What is the rare H10N3 bird flu?

This week, there were reports that a Chinese man became ill with the first case of the H10N3 avian influenza, according to the Deseret News.

  • “This infection is an accidental cross-species transmission,” Chinese authorities said in a statement, The Associated Press reported. “The risk of large-scale transmission is low.”

China’s National Health Commission said the man, who is 41, was hospitalized on April 28. he was later diagnosed with the H10N3 avian influenza virus a month later on May 28, according to Reuters.

  • Officials did not say how he was infected.

How did the man get it?

The World Health Organization told ABC News it was unclear how the man contracted the virus.

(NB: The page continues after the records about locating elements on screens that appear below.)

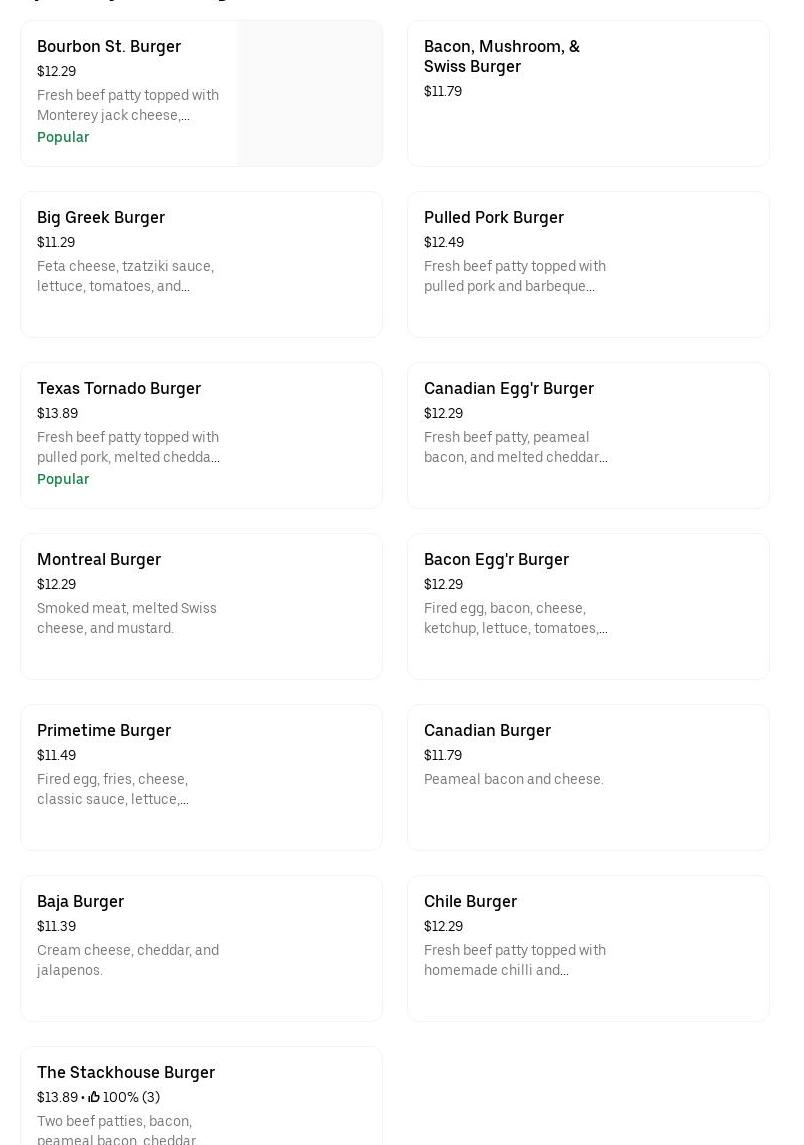Viewport: 804px width, 1145px height.
Task: Click the Popular tag on Texas Tornado Burger
Action: (x=63, y=479)
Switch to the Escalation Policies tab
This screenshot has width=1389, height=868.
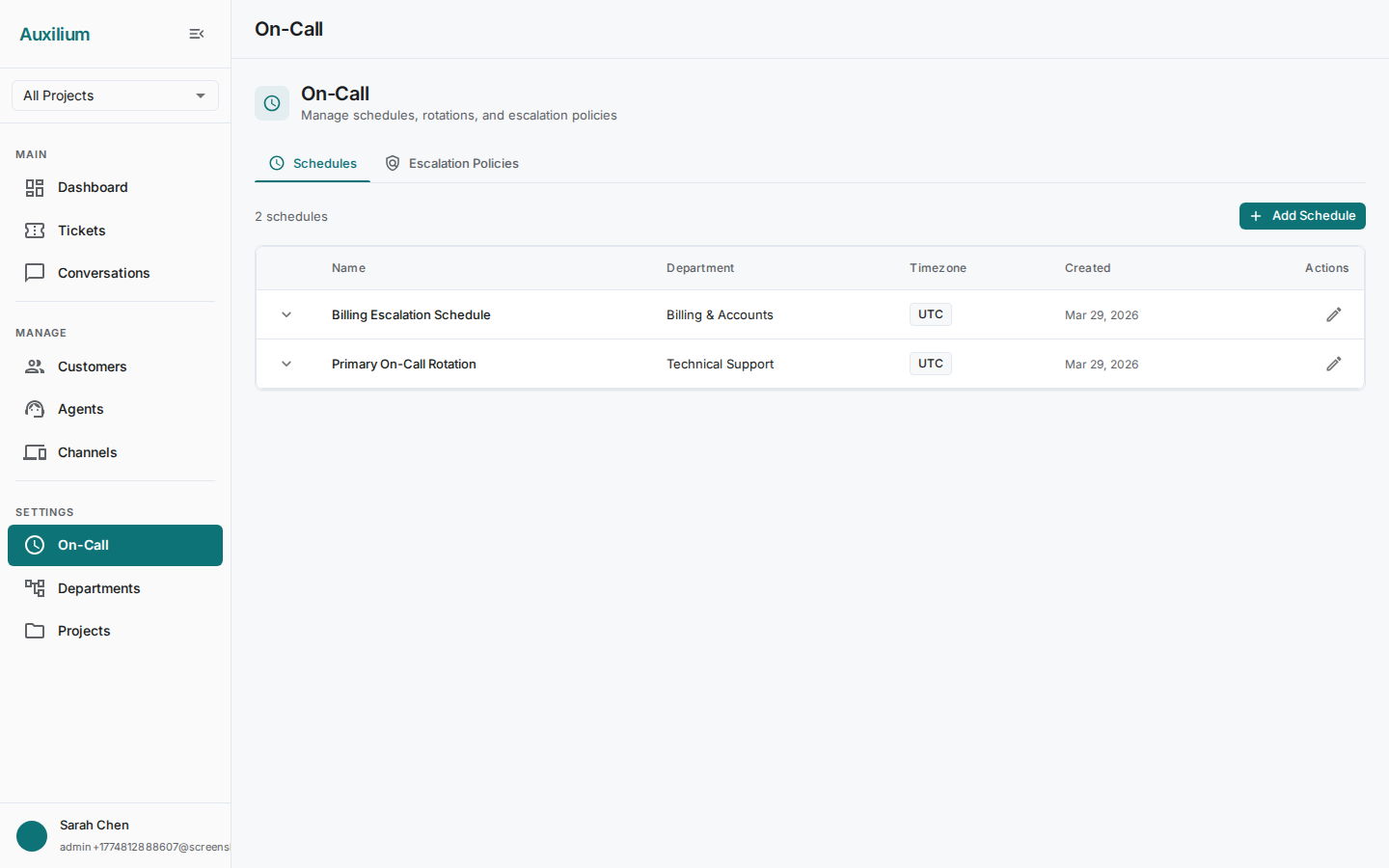(x=451, y=164)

  • “The source of the patient’s exposure to the H10N3 virus is not known at this time, and no other cases were found in emergency surveillance among the local population,” the WHO told ABC News.

However, the WHO said the virus doesn’t appear to be spreading between people yet, and there is no clear sign of an outbreak.

How does bird flu spread?

Per the Deseret News, the World Health Organization said avian influenzas can spread through “direct or indirect contact with infected live or dead poultry.” However, the spread of avian flu to humans is considered rare.